Es liegt mir fern, mit Dir eine polemische Auseinandersetzung zu beginnen. Daß wir in wesentlichen Bereichen der Deutschen Weltanschauung übereinzustimmen scheinen, ist ein zu kostbares Gut. Wir haben nicht das Recht, dieses in billigen Streitereien zu verschleudern.

Mit Deinen Behauptungen zur Hegelschen Philosophie hast Du dich in die Pflicht gesetzt, diese dem Denken einsichtig zu machen. Gelingt Dir das, werde ich Dir dankbar sein, weil ich dazugelernt hätte.

Dich bewegt die Frage: Wie der Mensch Durch das Denken zur Erkenntnis von Wahrheit und der Existenz Gottes gelangt.

Mit dieser Fragestellung setzt Du Wahrheit, Gott und Existenz voraus; natürlich im Denken (denn wo sonst?).

Ich möchte zunächst nicht die Berechtigung dieser Voraussetzung in Zweifel ziehen. Ich bitte nur um Mitteilung der von Dir diesen Ausdrücken beigelegten Bedeutungen.
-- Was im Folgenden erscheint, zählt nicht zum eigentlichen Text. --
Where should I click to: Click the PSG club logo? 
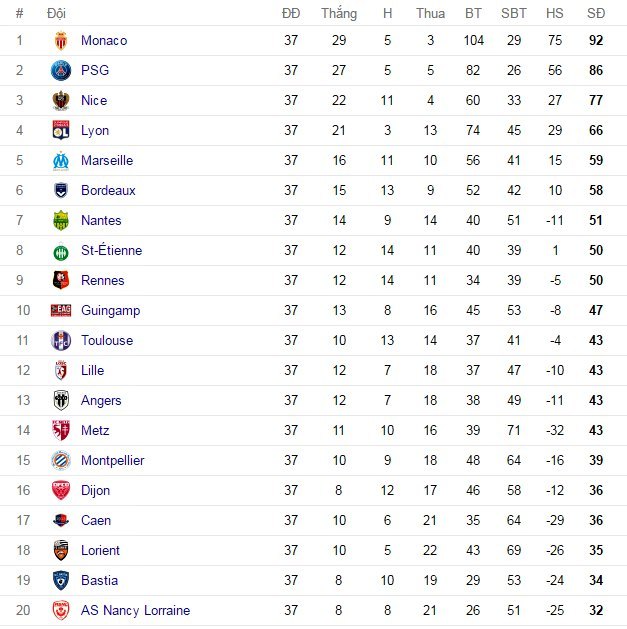coord(61,71)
Das Problem ist: Wie kommen wir zu einem Wissen von der Bedeutung dieser sprachlichen Gebilde?

 

Bis zur Ankunft Hegels blieb die Pilatus-Frage: „Was ist Wahrheit?“ ohne eine plausible Antwort. Hegel hat sie gefunden und ausgesprochen: Wahrheit ist Denken, das sich in sich als Geist erfasst und dadurch sich als das Absolute erfährt, d.h. das von nichts bestimmt ist, das es nicht selbst ist (Freiheit). Er hat gezeigt, daß Gott nur so und nicht anders gedacht werden kann und das Ganze der (Vernunft)logik seine absolute Offenbarung ist. Als selbst erkannte Wahrheit ist Gott nunmehr absolute Wissenschaft als Wissen der Wahrheit.

Der Glaube hat ausgedient. Hat sich die Vernunft als Selbstbewußtsein Gottes erst einmal durchgesetzt, sind Glaubenskriege nicht mehr denkbar, sowenig wie ein Streit darüber, daß 1 + 1 als Summe 2 ergibt.
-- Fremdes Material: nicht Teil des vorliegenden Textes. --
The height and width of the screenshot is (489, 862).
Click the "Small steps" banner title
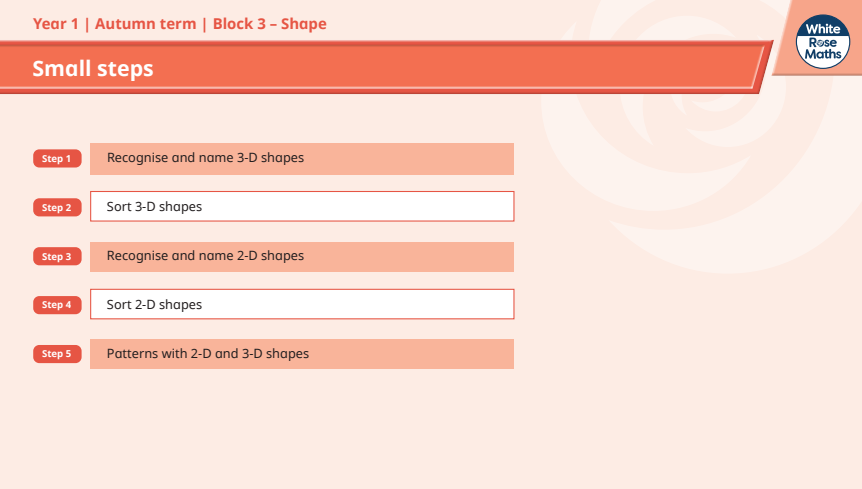(93, 68)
Hegel geht von dem Ergebnis des methodischen Zweifelns aus, das vor ihm René Descartes dem Denken gezeigt hatte. Das Ergebnis ist der Satz „cogito ergo sum“. In ihm ist die Selbstgewißheit des denkenden Subjekts, welches Ich ist, ausgesprochen. Etwas Gewisseres als diese Feststellung ist jedenfalls dem Denken als solchem nicht gegeben (kann nicht gedacht werden).
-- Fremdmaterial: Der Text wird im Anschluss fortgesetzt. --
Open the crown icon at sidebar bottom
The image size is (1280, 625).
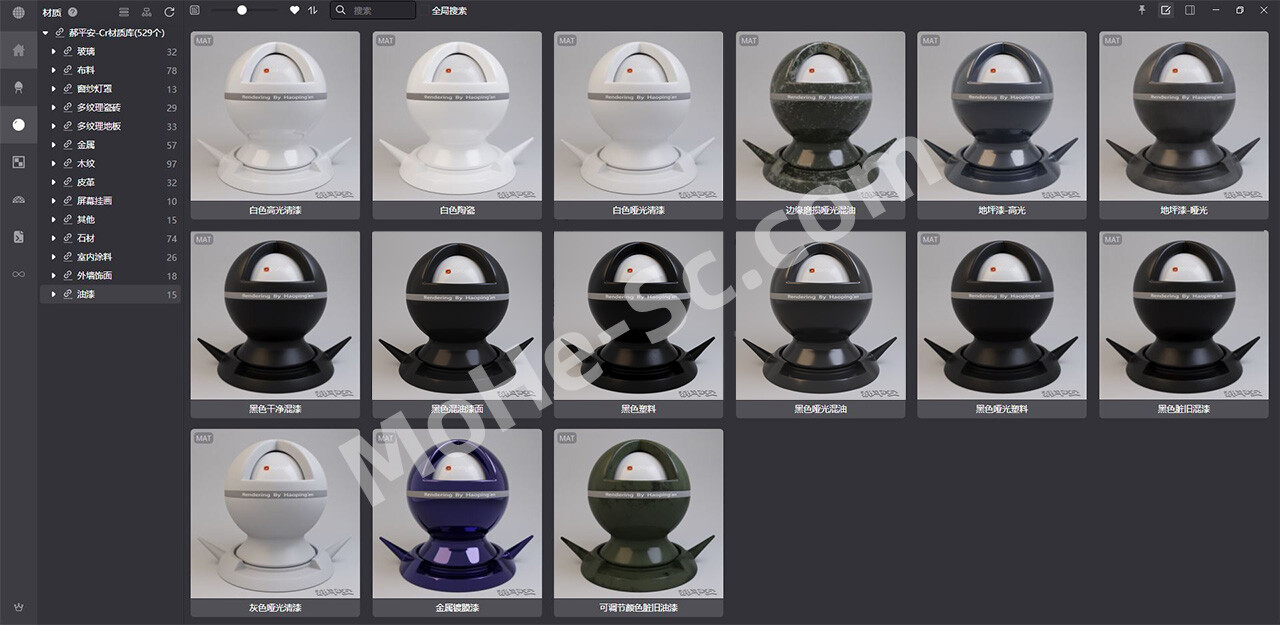coord(18,607)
Das Denken findet sich befriedigt in der Betrachtung: Wenn ich mir einen Gedanken von Gott machen will, dann den, daß er das Gewisseste zu sein hat, das sich das Denken denken kann.

Wir haben soeben eingesehen, daß das Gewisseste in diesem Sinn der Satz ist: „cogito ergo sum“, denn dieser kann nicht mehr im Zweifel ertränkt werden, weil Zweifeln selbst Denken ist. Also setzt Hegel den Satz: Denken (Ich) ist Gott (W2,411).

Hast Du einen besseren Gott? Woher sollte der kommen? Jeder Satz, der Dir dazu einfallen könnte, wird sofort nach dem cartesischen Verfahren durch Zweifel vernichtet. Zwar kannst Du danach immer noch an seine Wahrheit glauben.

 

Mit dem Glauben aber ist das so eine Sache. Ihm kann sich ein anderer Glaube entgegensetzen. Der Glaube überhaupt ist in sich nicht die Möglichkeit, seine Behauptung, die einzige Wahrheit zu sein, im Denken einsichtig zu machen. Nur darum geht es.

Die Wahrheit, das wird sich im Nachvollzug der Vernunftlogik erweisen, ist Kampf gegen die Unwahrheit um Anerkennung. Das Toleranzgebot ist der Versuch der Unwahrheit, ihrem in diesem Kampf vorausbestimmten Schicksal zu entgehen.

Die bis zu Hegel obwaltende Unmöglichkeit, die Wahrheitsfrage im Denken zu entscheiden, ist die Wurzel der sich durch die Jahrtausende bis in unsere Tage wie ein roter Faden hindurchziehenden Glaubenskriege. Der seiner Tendenz nach umfassendste und grausigste derselben ist entflammt mit dem Einsturz der Zwillingstürme in New York am 11. September 2001. Es droht ein Weltenbrand, der den Weltkrieg des 20. Jahrhunderts in den Schatten stellen könnte.

Die Wahrheit dieses Endkampfes ist der Versuch JAHWES, sich in seinem Eigentumsvolk am Leben zu erhalten. Gelingt ihm das nicht, verliert er die durch die Hebräer ausgeübte Weltherrschaft und muß das Pantheon der geglaubten Götter verlassen.